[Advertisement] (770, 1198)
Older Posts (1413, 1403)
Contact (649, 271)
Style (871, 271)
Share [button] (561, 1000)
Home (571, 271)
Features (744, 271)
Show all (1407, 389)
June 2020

What you should do: Return exactly what appears in the records from the line with "Older Posts (1413, 1403)" through the final line, and nothing else.

Solution to the problem:
Older Posts (1413, 1403)
Contact (649, 271)
Style (871, 271)
Share [button] (561, 1000)
Home (571, 271)
Features (744, 271)
Show all (1407, 389)
June 2020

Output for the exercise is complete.